Collected data:

·····

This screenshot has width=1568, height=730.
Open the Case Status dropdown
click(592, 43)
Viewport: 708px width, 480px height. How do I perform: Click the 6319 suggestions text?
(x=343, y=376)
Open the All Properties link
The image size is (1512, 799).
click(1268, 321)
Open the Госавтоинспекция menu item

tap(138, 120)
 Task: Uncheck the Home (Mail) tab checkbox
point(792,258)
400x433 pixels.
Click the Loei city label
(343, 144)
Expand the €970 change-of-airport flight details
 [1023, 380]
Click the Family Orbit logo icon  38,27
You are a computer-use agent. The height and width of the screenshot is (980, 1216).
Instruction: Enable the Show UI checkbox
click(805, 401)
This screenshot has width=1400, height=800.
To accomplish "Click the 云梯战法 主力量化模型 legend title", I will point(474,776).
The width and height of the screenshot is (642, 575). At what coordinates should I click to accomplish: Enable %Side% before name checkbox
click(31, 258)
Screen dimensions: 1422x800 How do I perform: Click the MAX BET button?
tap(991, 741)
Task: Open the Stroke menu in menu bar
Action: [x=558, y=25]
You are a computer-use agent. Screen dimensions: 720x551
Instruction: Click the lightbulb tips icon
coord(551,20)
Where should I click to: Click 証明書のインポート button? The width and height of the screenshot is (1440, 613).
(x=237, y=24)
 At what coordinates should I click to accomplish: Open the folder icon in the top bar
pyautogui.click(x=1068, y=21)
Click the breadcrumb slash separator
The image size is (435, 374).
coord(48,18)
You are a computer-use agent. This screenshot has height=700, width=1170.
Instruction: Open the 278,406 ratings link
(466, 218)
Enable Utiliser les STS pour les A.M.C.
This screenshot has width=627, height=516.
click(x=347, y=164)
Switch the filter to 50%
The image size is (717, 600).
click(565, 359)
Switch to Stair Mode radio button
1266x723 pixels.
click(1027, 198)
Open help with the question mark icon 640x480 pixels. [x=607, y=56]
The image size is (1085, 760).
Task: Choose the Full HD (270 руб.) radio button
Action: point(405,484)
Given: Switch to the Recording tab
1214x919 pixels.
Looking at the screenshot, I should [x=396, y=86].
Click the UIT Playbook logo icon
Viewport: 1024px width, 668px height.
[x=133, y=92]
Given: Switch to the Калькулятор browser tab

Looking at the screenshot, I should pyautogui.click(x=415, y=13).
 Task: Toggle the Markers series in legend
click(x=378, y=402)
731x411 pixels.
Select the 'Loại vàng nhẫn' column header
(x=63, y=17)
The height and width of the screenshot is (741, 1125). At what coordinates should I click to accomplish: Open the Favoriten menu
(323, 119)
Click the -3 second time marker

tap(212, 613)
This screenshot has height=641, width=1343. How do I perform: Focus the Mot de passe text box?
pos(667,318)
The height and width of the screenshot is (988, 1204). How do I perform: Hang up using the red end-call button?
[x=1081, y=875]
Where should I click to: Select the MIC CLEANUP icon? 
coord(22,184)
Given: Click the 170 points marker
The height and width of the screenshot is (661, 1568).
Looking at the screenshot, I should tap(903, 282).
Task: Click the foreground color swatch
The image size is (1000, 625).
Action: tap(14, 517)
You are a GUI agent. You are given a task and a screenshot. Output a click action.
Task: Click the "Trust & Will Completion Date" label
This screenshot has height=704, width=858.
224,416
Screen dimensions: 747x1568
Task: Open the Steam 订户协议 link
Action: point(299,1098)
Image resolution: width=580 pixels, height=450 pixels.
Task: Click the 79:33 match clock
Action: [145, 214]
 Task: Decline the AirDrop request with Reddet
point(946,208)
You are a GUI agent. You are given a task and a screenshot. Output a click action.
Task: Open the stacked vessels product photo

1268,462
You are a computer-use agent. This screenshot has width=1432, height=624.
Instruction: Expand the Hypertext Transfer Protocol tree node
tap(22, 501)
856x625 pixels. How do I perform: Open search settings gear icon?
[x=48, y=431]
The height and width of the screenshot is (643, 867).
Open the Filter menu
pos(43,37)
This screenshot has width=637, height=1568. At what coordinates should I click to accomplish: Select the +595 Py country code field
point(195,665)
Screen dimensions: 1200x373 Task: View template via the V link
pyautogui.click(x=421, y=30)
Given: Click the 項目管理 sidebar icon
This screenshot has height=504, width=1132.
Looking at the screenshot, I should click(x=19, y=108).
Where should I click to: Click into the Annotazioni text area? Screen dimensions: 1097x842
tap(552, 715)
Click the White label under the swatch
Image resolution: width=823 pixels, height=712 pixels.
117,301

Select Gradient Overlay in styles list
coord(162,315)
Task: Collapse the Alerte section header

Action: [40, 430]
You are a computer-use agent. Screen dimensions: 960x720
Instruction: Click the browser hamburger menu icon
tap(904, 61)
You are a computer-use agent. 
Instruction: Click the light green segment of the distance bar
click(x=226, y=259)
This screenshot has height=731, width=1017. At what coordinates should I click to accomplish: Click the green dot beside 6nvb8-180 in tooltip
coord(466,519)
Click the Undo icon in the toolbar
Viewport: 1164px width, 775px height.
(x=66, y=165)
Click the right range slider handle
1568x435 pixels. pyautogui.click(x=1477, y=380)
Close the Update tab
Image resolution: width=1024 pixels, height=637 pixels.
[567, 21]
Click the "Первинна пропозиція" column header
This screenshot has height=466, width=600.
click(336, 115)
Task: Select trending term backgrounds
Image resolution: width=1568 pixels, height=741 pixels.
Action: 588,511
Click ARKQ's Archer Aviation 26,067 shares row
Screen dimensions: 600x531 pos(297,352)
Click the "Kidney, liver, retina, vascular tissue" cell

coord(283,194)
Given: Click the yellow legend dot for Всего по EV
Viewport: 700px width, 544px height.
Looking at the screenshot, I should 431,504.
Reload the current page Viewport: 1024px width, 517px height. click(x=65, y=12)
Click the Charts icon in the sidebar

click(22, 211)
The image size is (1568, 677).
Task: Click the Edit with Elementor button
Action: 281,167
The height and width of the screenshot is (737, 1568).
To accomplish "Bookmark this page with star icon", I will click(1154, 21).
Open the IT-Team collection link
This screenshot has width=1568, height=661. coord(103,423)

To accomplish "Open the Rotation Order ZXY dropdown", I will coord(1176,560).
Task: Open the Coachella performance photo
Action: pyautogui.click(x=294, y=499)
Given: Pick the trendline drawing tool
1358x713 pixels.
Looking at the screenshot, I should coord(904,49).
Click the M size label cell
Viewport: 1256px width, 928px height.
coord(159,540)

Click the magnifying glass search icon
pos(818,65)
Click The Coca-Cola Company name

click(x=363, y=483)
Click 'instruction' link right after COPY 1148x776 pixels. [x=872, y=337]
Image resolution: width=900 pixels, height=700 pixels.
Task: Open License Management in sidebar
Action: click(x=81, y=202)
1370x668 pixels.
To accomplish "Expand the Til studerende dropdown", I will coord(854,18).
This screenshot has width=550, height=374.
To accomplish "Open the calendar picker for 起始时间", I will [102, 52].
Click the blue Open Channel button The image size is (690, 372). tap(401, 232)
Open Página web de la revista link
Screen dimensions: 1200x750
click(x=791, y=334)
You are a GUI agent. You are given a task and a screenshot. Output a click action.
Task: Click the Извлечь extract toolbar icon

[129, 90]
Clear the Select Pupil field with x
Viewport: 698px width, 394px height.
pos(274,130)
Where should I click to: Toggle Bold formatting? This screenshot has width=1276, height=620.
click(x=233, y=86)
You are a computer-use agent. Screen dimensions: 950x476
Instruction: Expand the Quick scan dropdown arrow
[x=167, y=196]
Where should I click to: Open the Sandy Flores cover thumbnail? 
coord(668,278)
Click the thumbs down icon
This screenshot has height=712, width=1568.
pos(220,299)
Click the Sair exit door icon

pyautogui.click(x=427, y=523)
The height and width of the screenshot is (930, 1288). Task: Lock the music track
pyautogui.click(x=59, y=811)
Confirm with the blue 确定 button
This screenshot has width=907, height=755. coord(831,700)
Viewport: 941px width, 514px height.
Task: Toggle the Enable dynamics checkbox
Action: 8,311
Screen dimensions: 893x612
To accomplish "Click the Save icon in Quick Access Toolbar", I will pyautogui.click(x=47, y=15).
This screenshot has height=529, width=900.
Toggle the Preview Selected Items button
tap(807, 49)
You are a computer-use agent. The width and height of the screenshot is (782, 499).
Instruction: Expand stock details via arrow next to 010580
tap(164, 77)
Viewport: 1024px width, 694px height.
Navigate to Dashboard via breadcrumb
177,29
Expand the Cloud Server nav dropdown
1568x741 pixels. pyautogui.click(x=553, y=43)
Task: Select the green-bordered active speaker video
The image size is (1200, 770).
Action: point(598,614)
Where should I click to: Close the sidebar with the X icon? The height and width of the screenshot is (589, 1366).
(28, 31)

·····

- _Requirement_
Give exactly, and nothing besides, the lines from the one in which "Toggle the Preview Selected Items button" occurs through the end of the records.

- _Exercise answer_
Toggle the Preview Selected Items button
tap(807, 49)
You are a computer-use agent. The width and height of the screenshot is (782, 499).
Instruction: Expand stock details via arrow next to 010580
tap(164, 77)
Viewport: 1024px width, 694px height.
Navigate to Dashboard via breadcrumb
177,29
Expand the Cloud Server nav dropdown
1568x741 pixels. pyautogui.click(x=553, y=43)
Task: Select the green-bordered active speaker video
The image size is (1200, 770).
Action: point(598,614)
Where should I click to: Close the sidebar with the X icon? The height and width of the screenshot is (589, 1366).
(28, 31)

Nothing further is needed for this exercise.